On SAS for Windows systems, you can use LIBNAME EXCEL (32-bit) or LIBNAME PCFILES (64-bit) to reveal a little more information about the Excel file.
libname d pcfiles path=c:\myprojects\middle.xlsx";
proc datasets lib=d; quit;
/* always clear the libname, as it locks the file */
libname d clear;
Note that does DBMS=XLSX not support some of the options we see in the legacy DBMS=XLS (which supports only old-format XLS files), such as STARTROW and NAMEROW. DBMS=XLSX does support GETNAMES (treats the first record of the sheet or range as the variable names).

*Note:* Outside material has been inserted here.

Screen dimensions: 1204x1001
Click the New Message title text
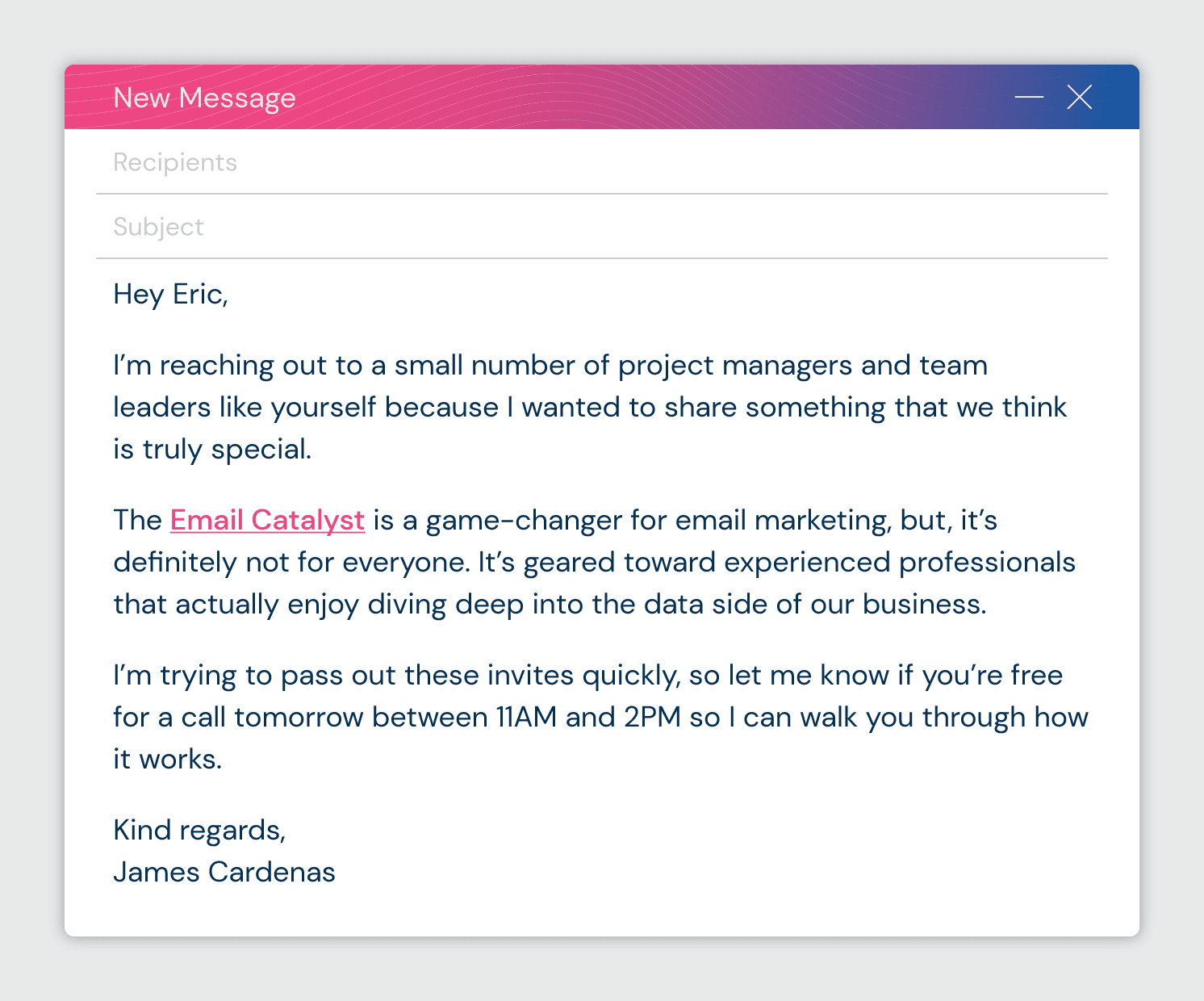[x=204, y=98]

See the full reference for Excel file import/export in the SAS documentation.
Hi,
could you post your code please?
Did you try sheet=sheetname instead of range=range?
Hi
proc import datafile="C:\Users\data.xlsx"
DBMS=excel replace
out=Report;
mixed= yes;
getnames= yes;
DBDSOPTS= 'FIRSTOBS=9';
sheet='Compliance Report';
run;
When i used the above code i am getting the data into dataset but the variable names become F1, F2, F3..........
proc import datafile="C:\Users\data.xlsx"
DBMS=excel replace
out=Report;
mixed= yes;
getnames= yes;
datarow= 9;
sheet='Compliance Report';
run;
When i am using the above code i am getting an error stating that "ERROR 180-322: Statement is not valid or it is used out of proper order."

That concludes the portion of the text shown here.